Prompt
Your answer should repeat every line of the records below in which the word "will" appears.

Records
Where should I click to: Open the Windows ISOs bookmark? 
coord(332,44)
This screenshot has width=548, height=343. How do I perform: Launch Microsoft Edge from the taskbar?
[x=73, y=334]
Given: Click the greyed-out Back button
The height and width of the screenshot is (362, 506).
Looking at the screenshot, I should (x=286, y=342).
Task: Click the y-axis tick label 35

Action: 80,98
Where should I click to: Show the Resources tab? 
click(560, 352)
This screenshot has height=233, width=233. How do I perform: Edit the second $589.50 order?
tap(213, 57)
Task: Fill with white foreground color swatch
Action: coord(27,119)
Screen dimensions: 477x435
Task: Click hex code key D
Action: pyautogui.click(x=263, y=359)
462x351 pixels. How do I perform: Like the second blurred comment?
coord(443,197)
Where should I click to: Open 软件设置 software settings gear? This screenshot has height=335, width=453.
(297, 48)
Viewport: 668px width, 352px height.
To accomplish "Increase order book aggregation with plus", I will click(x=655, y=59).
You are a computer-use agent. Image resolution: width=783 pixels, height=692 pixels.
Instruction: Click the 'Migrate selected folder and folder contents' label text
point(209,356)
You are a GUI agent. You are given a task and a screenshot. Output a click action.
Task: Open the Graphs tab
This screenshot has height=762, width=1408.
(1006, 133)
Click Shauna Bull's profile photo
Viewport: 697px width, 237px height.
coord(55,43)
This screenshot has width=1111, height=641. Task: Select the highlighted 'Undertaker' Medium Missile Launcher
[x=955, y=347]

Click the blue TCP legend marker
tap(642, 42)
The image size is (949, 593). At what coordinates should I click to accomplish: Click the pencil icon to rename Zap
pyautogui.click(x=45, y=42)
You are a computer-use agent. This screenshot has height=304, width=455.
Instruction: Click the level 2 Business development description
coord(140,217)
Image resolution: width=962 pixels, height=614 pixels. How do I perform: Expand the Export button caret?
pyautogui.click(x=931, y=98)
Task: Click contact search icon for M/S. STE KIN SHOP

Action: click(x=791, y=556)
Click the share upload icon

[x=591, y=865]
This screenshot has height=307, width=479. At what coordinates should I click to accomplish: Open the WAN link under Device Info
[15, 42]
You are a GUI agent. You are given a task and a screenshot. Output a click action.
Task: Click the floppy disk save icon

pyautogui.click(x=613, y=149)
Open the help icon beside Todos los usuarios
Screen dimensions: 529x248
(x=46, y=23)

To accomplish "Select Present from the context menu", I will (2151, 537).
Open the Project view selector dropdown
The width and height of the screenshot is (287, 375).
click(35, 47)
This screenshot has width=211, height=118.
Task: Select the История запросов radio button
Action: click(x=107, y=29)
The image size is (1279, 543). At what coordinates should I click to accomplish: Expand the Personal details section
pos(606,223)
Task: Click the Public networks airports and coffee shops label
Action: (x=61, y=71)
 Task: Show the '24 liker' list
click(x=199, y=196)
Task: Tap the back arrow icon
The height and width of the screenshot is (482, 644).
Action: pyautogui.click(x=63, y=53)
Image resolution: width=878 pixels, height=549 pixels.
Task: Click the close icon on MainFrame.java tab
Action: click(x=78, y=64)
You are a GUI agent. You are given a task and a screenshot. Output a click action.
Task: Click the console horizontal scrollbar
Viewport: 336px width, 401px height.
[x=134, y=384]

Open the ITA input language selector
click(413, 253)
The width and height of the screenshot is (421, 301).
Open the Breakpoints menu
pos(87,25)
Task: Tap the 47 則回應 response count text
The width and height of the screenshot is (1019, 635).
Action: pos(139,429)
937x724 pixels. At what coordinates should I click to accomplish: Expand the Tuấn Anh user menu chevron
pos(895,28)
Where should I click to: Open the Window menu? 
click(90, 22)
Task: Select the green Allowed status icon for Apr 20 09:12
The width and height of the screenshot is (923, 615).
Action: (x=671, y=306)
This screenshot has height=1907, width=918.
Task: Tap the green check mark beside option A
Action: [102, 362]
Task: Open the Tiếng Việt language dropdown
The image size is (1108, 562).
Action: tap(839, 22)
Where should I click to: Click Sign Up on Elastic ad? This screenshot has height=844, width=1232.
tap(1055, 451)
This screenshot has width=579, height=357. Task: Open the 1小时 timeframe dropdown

The completed task
To accomplish "Increase order book aggregation with plus", I will click(x=655, y=59).
To accomplish "Select Present from the context menu", I will (2151, 537).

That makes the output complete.